Sunday, October 16, 2022

Linux Panic Mode and Ubuntu Warning

Our relatively Old PC had a SSD master and a SATA secondary disk.
SSD do not have master boot record and only boots on distribution. I have my own ways of circumventing booting problems and I managed to have Debian and Emmabantus installed in the 120GB SSD.
I somehow got everything booting on the second drive.
Thankfully no master and slave with SATA disks.
To boot I have to press F2.
Yesterday I decided to remove the SSD and put a 250GB SATA disk and installed Ubuntu and everything went OK and at the final second Ubuntu warn that the system is going to crash.
Did not give details and the computer did shutdown.

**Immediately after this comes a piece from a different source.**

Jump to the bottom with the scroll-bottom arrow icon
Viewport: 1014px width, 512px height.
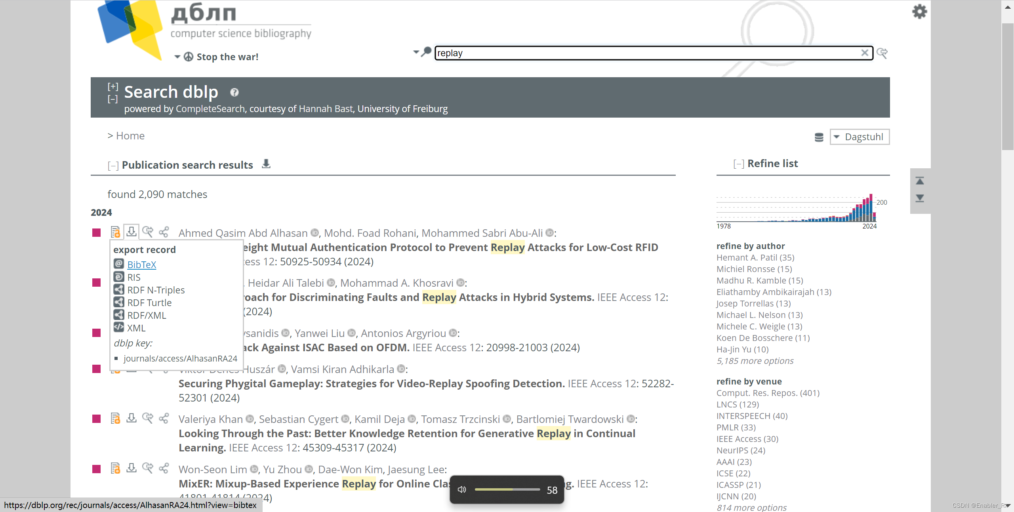(x=920, y=198)
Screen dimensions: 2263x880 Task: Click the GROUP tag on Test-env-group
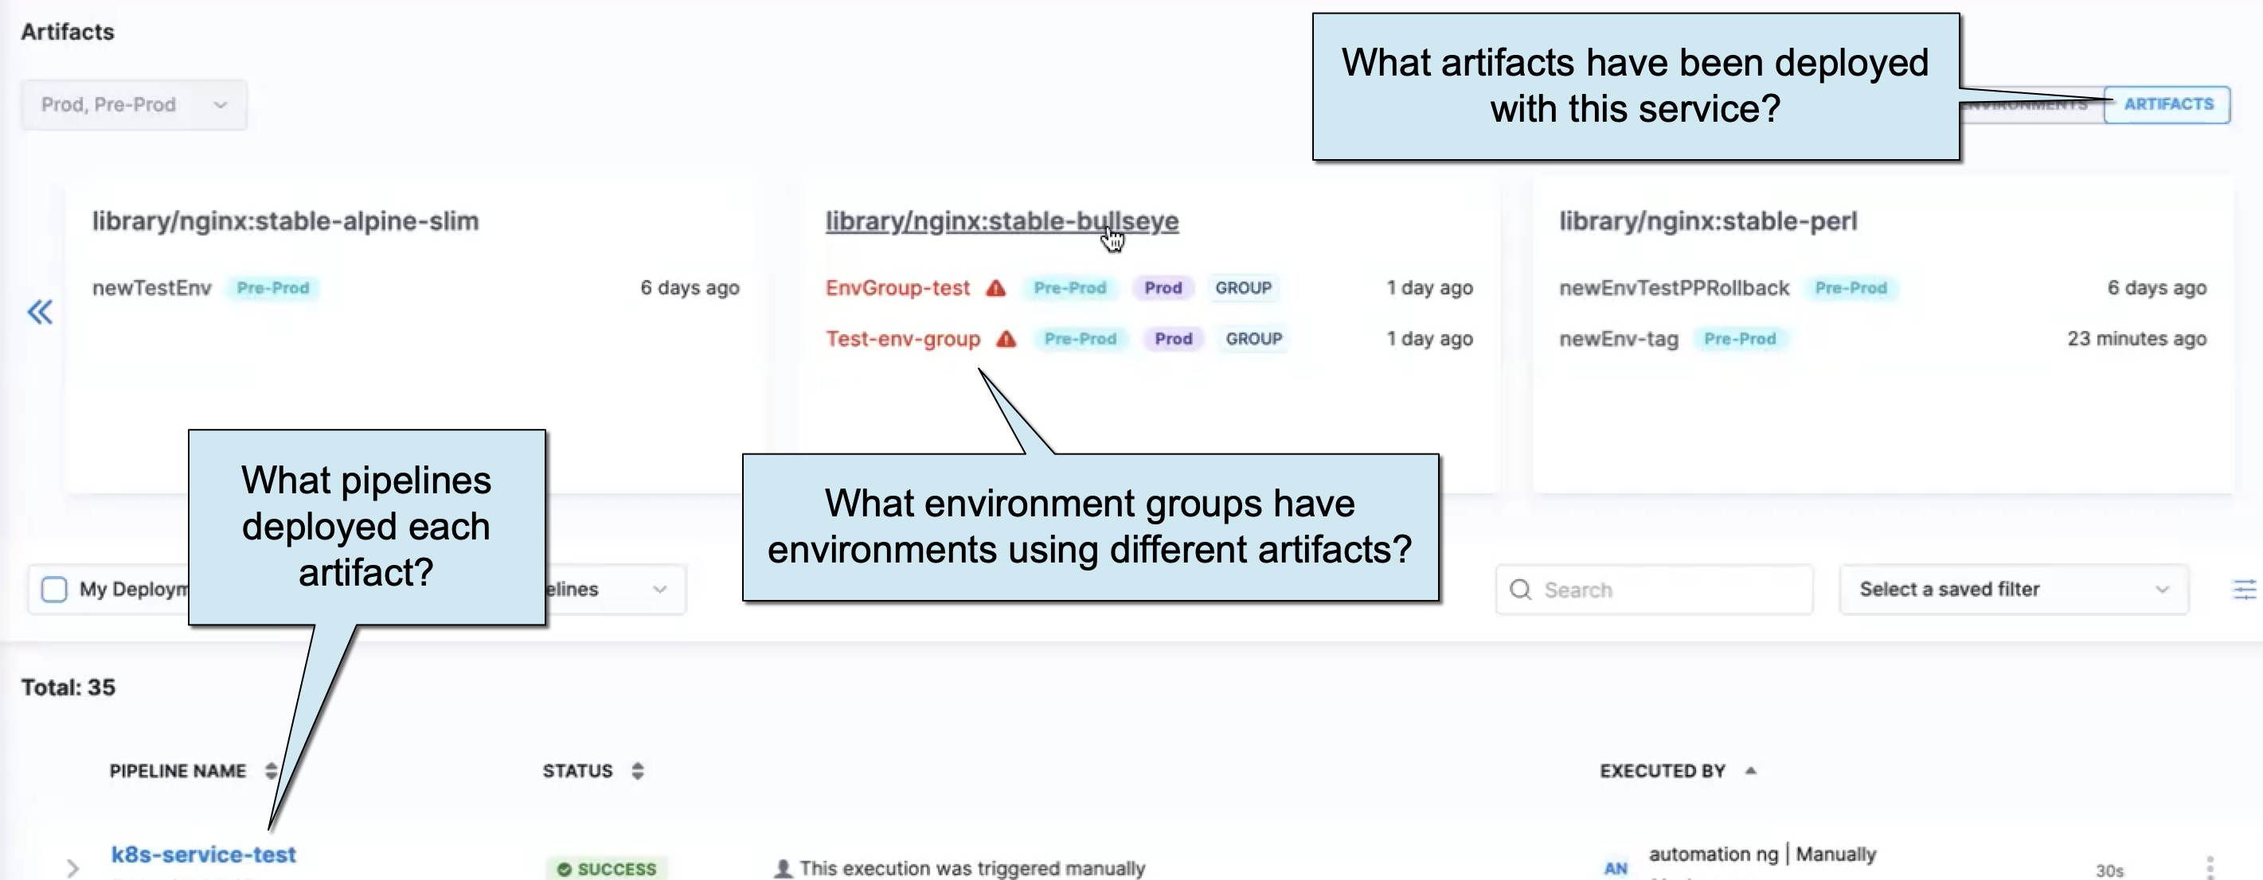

I could not boot it again and start button went dead.
Except for cleaning dust and spider webs I practically did nothing.
I did not touch the RAM.
I had a nice graphic card I had removed from another computer I dismantled.
I fixed it and closed the chassis.
After few hours I tried switching on the computer.
It was dead for no obvious reasons.
I was in panic mode by this time.
Then having slept for a while I decided to prove the CMOS.
It was dead.

Luckily I had a spare CMOS battery and fixed it and the computer booted.

I have used computers for so long this is the first time I had a dead CMOS battery.

I am back installing and installed Ubuntu successfully.